U.S. soldier sentenced to Japanese jail for hit-and-run on Okinawa
By DAVID ALLEN AND CHIYOMI SUMIDA | STARS AND STRIPES Published: October 15, 2010
NAHA, Okinawa — An Army staff sergeant was sentenced Friday to two years and eight months in a Japanese prison for killing a 66-year-old Okinawa man last November in a hit-and-run accident.
Staff Sgt. Clyde Gunn displayed no emotion as the Japanese judge convicted him of vehicular manslaughter and leaving the scene of an accident during Friday’s proceedings. Both the defense and prosecution quickly expressed displeasure with the ruling.
Gunn’s defense attorney, Toshimitsu Takaesu, told reporters following the sentencing session that he immediately filed an appeal after the sentence was handed down.
“The court merely adopted only the prosecution’s evidence,” he said. “This is not what you call a trial. Judgments such as this are what makes Japan’s conviction rate 99.9 percent.”
The family of the victim, Masakazu Hokama, told reporters outside the courthouse that the sentence was too light.
Gunn, 27, a combat medic with the 1st Special Forces Group at Torii Station, pleaded not guilty in February to charges of vehicular manslaughter and leaving the scene of an accident.
During the course of the trial, Takaesu argued the prosecution had “no reasonable evidence” to prove Gunn knew he struck the victim while driving on a narrow farm road just before dawn last Nov. 7.
When he entered his plea in February, Gunn said he realized he had hit something as he drove to his apartment in Yomitan, but did not see anything when he stopped his car and looked around.
Hokama’s body was found in bushes by the side of the road about 12 hours later. An autopsy showed he died of a broken neck.
During Friday’s sentencing, Judge Nobuhiro Takamori said he was convinced that Gunn knew he had struck someone with his car.

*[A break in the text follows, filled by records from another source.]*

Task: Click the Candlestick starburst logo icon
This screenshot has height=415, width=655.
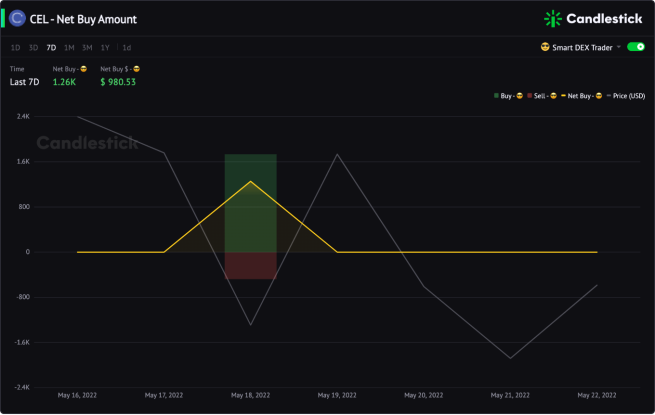Action: (x=553, y=18)
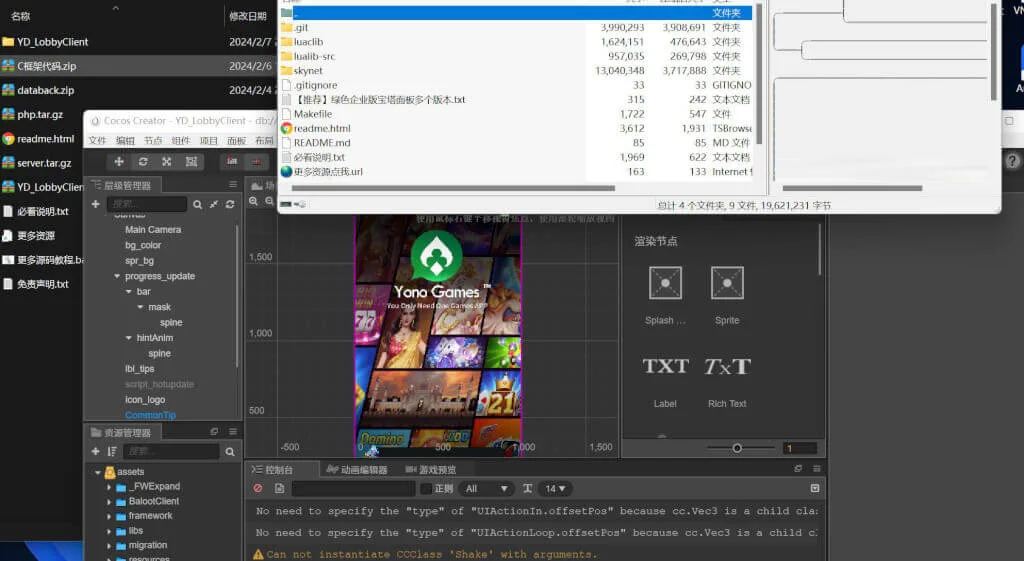Click the refresh icon in hierarchy panel
Viewport: 1024px width, 561px height.
coord(230,204)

“From the degree of the impact and the size of the spider-web cracks made on the windshield, and the fact that the victim’s body had obviously been thrown onto the hood, the defendant could have easily known the object his car struck was a human body,” the judge said. “Had he been paying adequate attention, the accident, which took place on the pedestrian path, could have been avoided.”
Gunn did not report the accident. He was identified as a suspect when an Okinawa police officer spotted the car he had been driving parked at an auto repair shop with a damaged front end and cracked windshield.
Gunn, from Ocean Springs, Miss., was indicted Jan. 7 and was held in the Naha Detention Center until his release on 5 million yen bail (about $53,240) in April.
After Friday’s hearing, he was returned to the detention center, where he will await the results of a new motion for bond and an appeal of the ruling to a higher court. “U.S. Army Japan leaders expressed deep sadness over Mr. Hokama’s death and will continue to provide full cooperation with Japanese authorities and ensure that all status of forces agreement provisions are met,” said Army spokesman Chip Steitz.